Task goal: Under this line are the records; repeat exactly the lines starting at the one containing "Focus the 携帯番号を入力 field" and ending at the one containing "Task: Focus the 拉伸数量 field", omitting pictures.

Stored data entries
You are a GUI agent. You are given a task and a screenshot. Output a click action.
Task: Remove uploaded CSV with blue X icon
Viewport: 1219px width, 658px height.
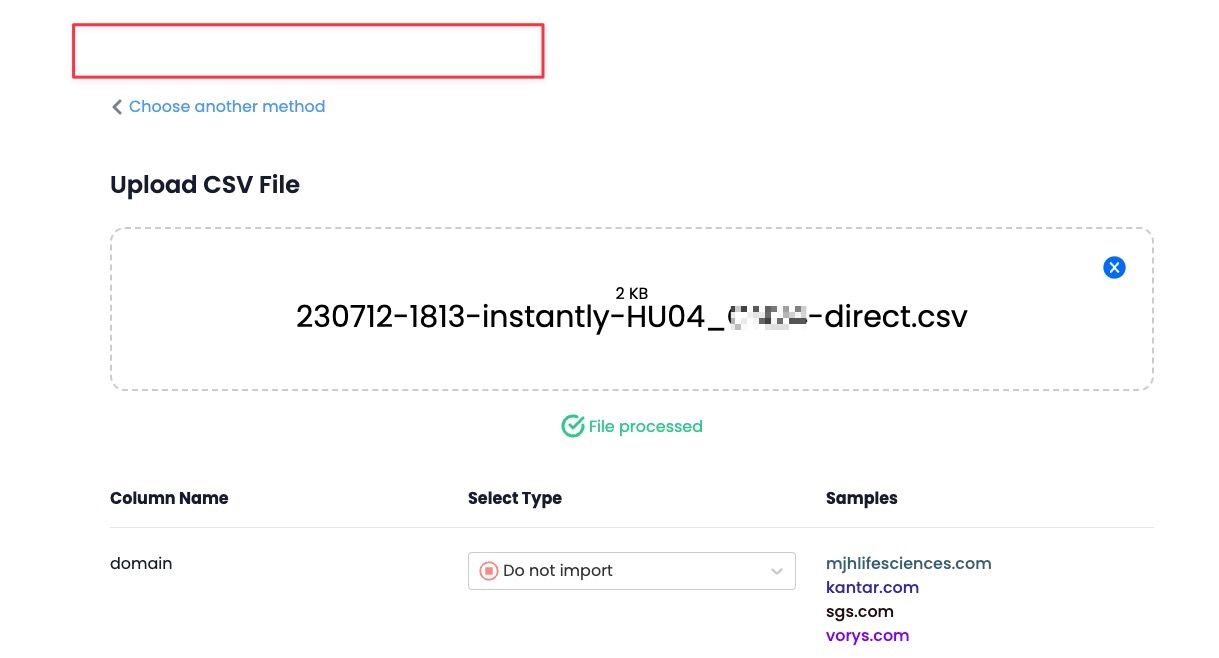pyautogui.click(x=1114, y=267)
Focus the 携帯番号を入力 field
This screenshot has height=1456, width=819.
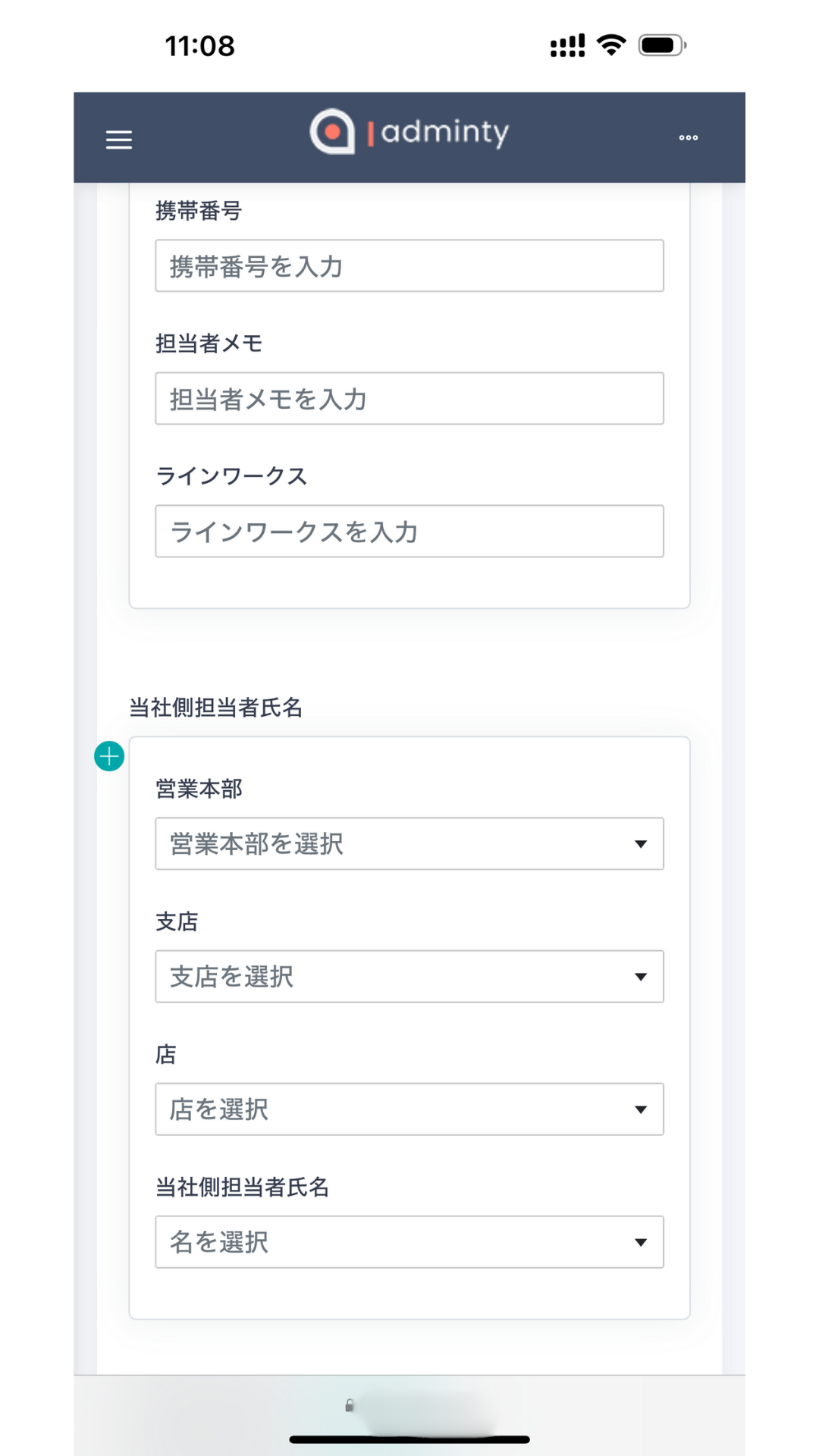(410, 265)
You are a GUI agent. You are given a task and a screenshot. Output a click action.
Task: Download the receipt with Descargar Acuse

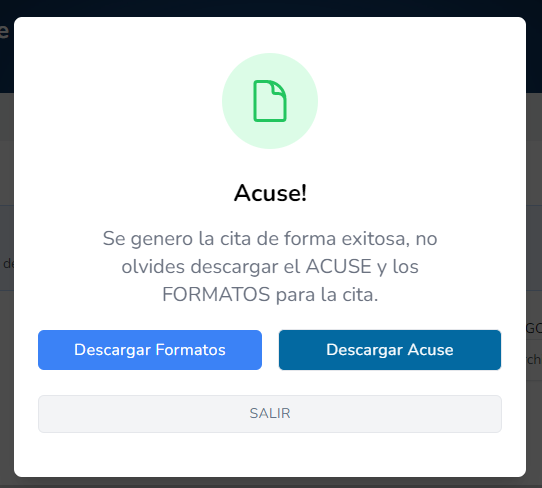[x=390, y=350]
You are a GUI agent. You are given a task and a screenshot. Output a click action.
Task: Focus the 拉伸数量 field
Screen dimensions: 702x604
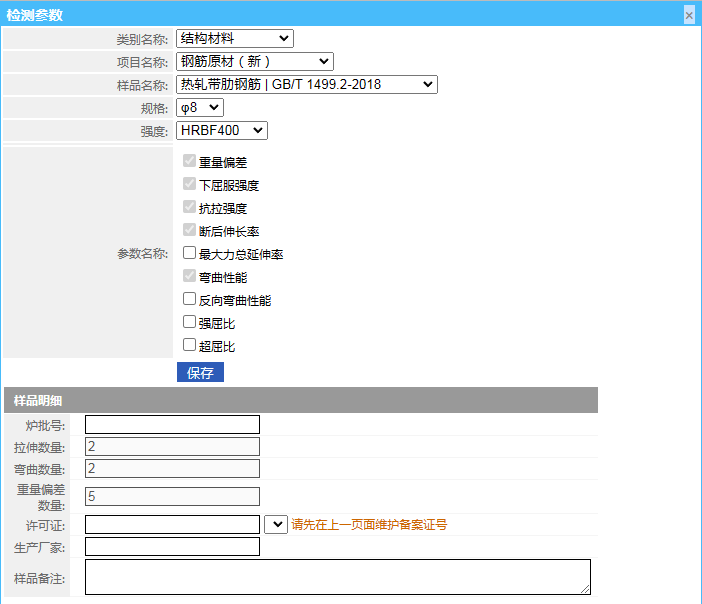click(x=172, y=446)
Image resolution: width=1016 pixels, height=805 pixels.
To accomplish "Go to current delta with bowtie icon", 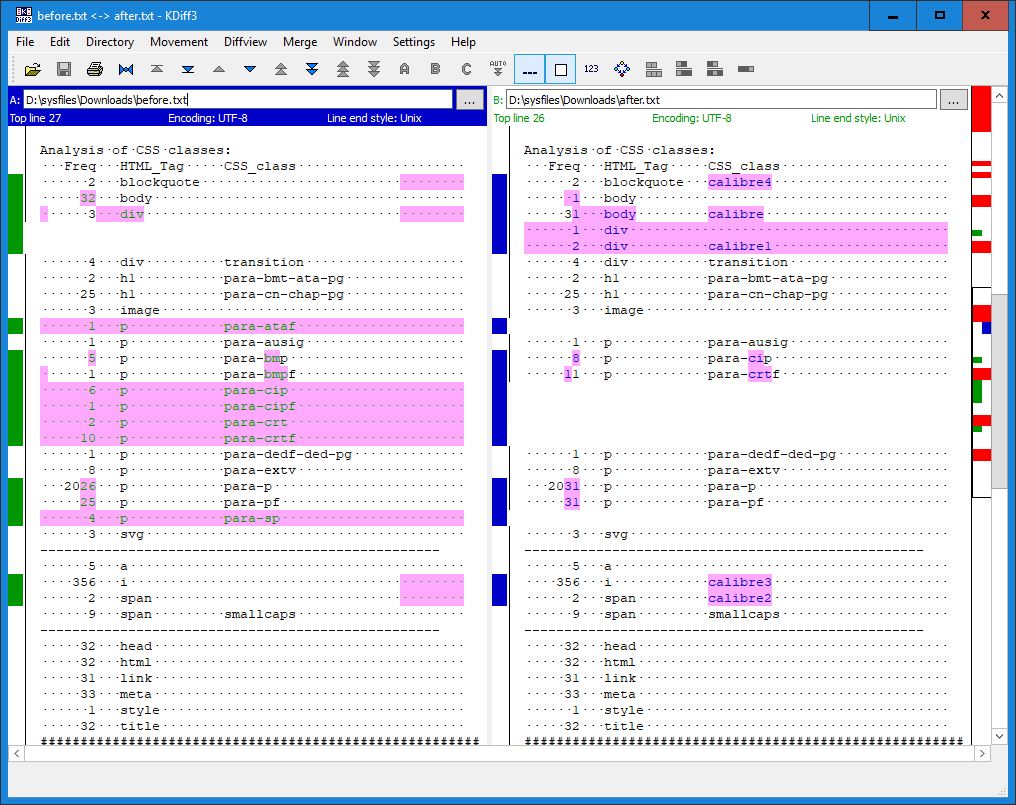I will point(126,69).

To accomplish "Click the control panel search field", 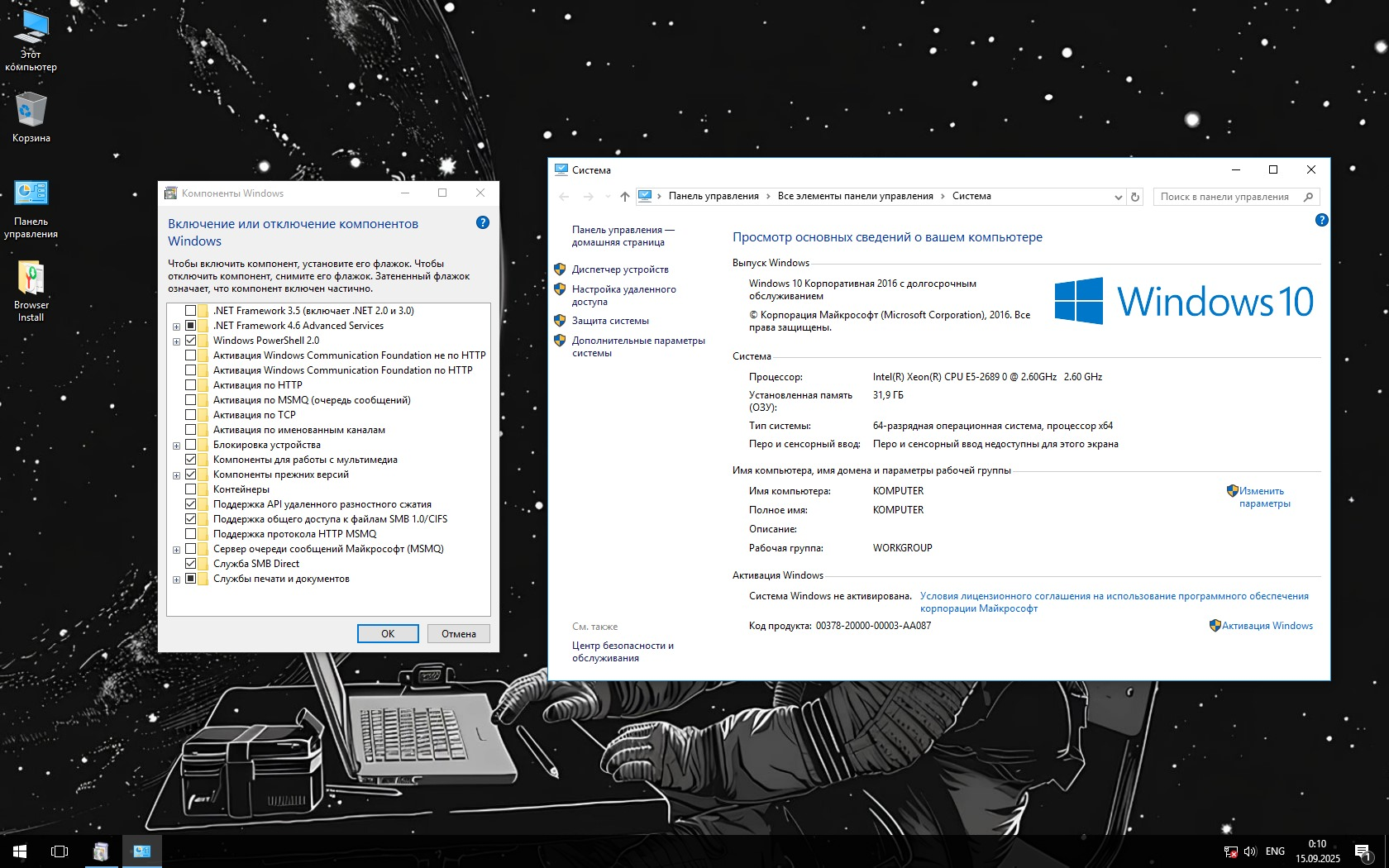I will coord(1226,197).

Exercise answer:
Focus the 携帯番号を入力 field
This screenshot has height=1456, width=819.
(410, 265)
You are a GUI agent. You are given a task and a screenshot. Output a click action.
Task: Download the receipt with Descargar Acuse

[x=390, y=350]
You are a GUI agent. You are given a task and a screenshot. Output a click action.
Task: Focus the 拉伸数量 field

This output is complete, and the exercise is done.